### What you will do
All lines from the one with "Task: Dismiss the dialog with the X icon" through the close of the records below are to be set down exactly, and no others.

■ ■ ■ ■ ■ ■ ■

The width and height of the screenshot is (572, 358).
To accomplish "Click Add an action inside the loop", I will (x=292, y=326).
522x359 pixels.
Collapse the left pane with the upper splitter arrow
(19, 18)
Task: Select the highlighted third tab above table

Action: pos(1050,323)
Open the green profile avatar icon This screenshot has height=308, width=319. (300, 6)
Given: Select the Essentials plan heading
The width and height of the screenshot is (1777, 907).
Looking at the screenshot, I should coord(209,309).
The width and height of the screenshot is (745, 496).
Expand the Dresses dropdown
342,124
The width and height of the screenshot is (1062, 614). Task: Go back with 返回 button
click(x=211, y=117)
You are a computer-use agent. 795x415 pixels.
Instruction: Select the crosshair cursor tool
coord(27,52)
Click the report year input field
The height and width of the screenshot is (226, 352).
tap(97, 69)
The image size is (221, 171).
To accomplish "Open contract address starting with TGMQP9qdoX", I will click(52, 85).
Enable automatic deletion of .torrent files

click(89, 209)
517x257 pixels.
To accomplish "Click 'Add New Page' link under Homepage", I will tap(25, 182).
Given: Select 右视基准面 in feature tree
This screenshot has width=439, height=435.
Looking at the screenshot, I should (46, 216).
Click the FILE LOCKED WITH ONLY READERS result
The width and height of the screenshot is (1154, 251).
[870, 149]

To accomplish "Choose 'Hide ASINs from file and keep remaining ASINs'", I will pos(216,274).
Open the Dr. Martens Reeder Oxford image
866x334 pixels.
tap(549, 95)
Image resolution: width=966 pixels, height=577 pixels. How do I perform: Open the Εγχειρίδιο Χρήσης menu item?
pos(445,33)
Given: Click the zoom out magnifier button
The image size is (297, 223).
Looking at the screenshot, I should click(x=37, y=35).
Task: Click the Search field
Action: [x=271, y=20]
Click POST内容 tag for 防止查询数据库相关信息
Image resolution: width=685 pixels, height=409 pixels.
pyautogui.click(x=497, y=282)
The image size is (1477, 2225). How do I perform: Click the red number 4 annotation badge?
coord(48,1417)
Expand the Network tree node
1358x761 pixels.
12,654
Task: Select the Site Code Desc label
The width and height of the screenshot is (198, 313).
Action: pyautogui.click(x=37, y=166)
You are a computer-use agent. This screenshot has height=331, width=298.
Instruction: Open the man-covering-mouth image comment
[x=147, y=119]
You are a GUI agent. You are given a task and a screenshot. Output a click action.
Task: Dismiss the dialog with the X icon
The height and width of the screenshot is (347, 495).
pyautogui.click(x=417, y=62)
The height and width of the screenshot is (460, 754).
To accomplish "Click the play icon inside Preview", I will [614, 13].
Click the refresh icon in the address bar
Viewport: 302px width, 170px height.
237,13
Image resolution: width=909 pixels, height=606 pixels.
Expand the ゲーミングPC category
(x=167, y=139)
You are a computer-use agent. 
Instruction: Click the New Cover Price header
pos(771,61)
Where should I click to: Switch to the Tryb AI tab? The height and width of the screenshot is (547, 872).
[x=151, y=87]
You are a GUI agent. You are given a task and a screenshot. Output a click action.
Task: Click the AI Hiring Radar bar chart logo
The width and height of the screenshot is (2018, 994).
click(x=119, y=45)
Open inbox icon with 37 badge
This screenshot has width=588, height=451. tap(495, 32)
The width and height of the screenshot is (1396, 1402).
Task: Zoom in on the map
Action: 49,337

■ ■ ■ ■ ■ ■ ■

### Exercise result
Task: Dismiss the dialog with the X icon
The height and width of the screenshot is (347, 495).
pyautogui.click(x=417, y=62)
The height and width of the screenshot is (460, 754).
To accomplish "Click the play icon inside Preview", I will [614, 13].
Click the refresh icon in the address bar
Viewport: 302px width, 170px height.
237,13
Image resolution: width=909 pixels, height=606 pixels.
Expand the ゲーミングPC category
(x=167, y=139)
You are a computer-use agent. 
Instruction: Click the New Cover Price header
pos(771,61)
Where should I click to: Switch to the Tryb AI tab? The height and width of the screenshot is (547, 872).
[x=151, y=87]
You are a GUI agent. You are given a task and a screenshot. Output a click action.
Task: Click the AI Hiring Radar bar chart logo
The width and height of the screenshot is (2018, 994).
click(x=119, y=45)
Open inbox icon with 37 badge
This screenshot has width=588, height=451. tap(495, 32)
The width and height of the screenshot is (1396, 1402).
Task: Zoom in on the map
Action: 49,337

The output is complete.